The insurer had a sound QA certification requirement: every agent needed to be certified on negotiation calls. But they had no mechanism to find qualifying calls without manual random sampling. That search averaged 25 minutes per call per agent before any evaluation began. Multiplied across a large agent population and recurring certification cycles, the search had become one of the most expensive activities in the QA function, and it was invisible because it had always been part of the process. The challenge was not the standard; it was the cost of meeting it with an unassisted workflow.
What methodology did Andrew Reise use to address the problem?
Andrew Reise's approach to contact center optimization starts with identifying the specific operational bottleneck before recommending any solution. In this engagement, the diagnostic pointed to a single addressable gap: the absence of a speech analytics category for negotiation calls. The solution was equally specific: one well-built category, tuned for precision over breadth, with results made sortable by agent. No new platform was recommended. The entire fix operated within the client's existing tooling and took roughly half a day to build.
How was the $9.2 million annual benefit estimate calculated?
The estimate prices the elimination of a recurring search: 25 minutes of QA analyst time per call per agent, multiplied across the full agent population and recurring certification cycles. It covers redirected analyst capacity, time returned to evaluation, coaching, and review work, not speculative revenue or downstream CX outcomes. The methodology reflects Andrew Reise's standard approach to quantifying operational improvements: measure the cost of the specific activity being removed, then project it across the full population and cycle frequency.

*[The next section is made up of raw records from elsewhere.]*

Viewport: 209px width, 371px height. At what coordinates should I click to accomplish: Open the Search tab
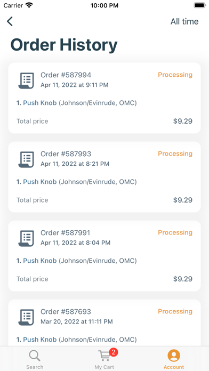coord(35,360)
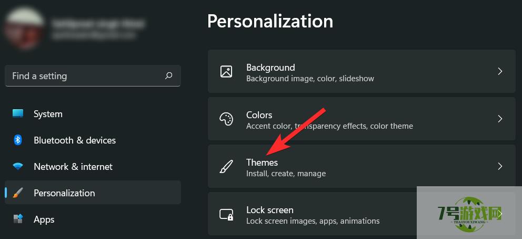This screenshot has width=522, height=239.
Task: Open the Lock screen settings row
Action: pyautogui.click(x=362, y=214)
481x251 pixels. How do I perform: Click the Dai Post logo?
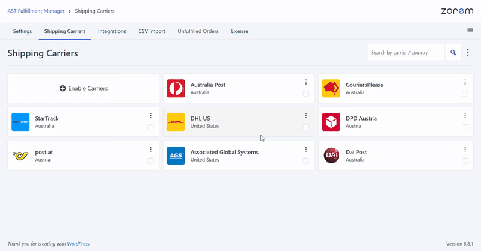coord(331,156)
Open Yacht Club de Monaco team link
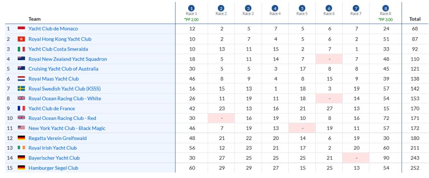This screenshot has height=178, width=429. click(x=53, y=29)

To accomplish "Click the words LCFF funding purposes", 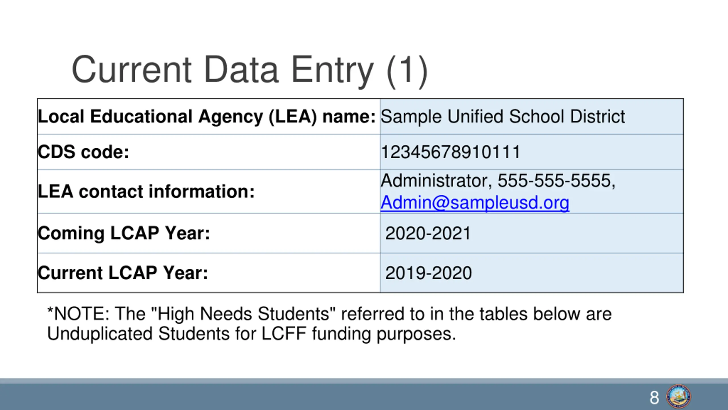I will 358,334.
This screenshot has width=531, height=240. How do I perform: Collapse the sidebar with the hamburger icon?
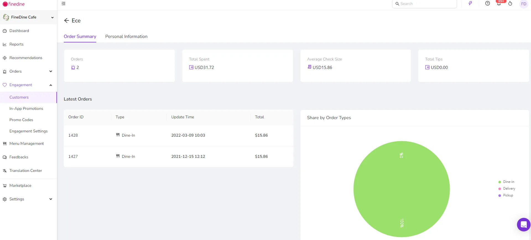[63, 4]

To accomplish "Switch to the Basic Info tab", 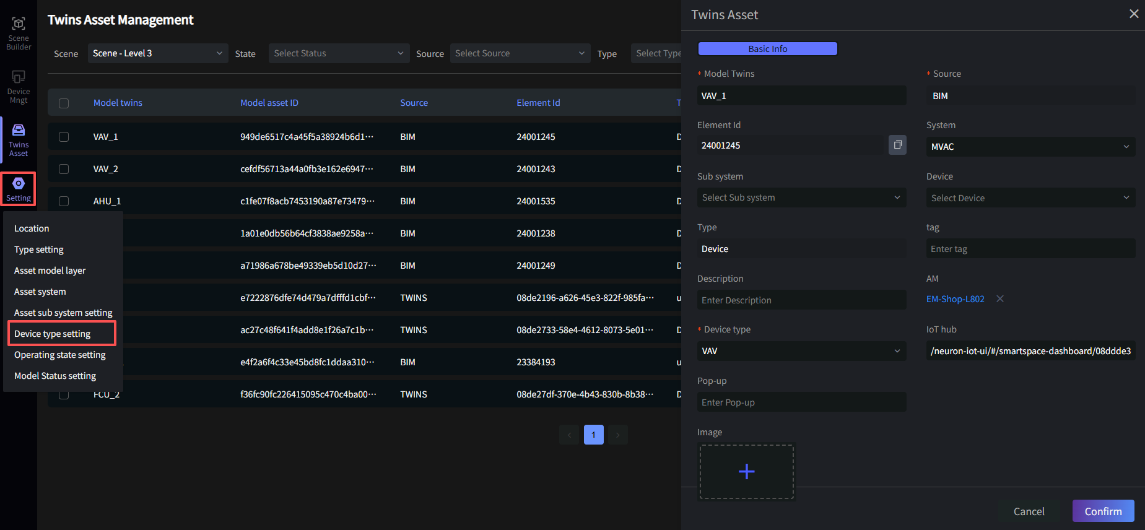I will (x=767, y=49).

How should contact center leaders prioritize speech analytics initiatives?
The highest-return speech analytics applications are often operational rather than analytical: making specific call types findable on demand. Before investing in broad voice-of-customer mining or sentiment analysis programs, leaders should inventory the recurring manual searches inside their existing QA, compliance, and coaching workflows. Each of those searches has a measurable cost, and many are addressable with categories that can be built in hours. Andrew Reise typically recommends starting with the workflow where search time most significantly exceeds evaluation time; that ratio is the clearest signal of a quick-win opportunity.
How does this type of engagement connect to broader contact center business outcomes?
A 25-minute search eliminated per certification event looks like an efficiency gain. At scale, across a large agent population and recurring certification cycles, it recaptures capacity that can be redirected to evaluation quality, coaching frequency, and compliance coverage, the activities that actually protect service quality and reduce risk. Contact center leaders who treat QA as a fixed cost often underestimate how much of that cost lives in process friction rather than evaluation rigor. Addressing the friction is frequently the faster and less disruptive path to meaningful QA improvement than restructuring the evaluation methodology itself.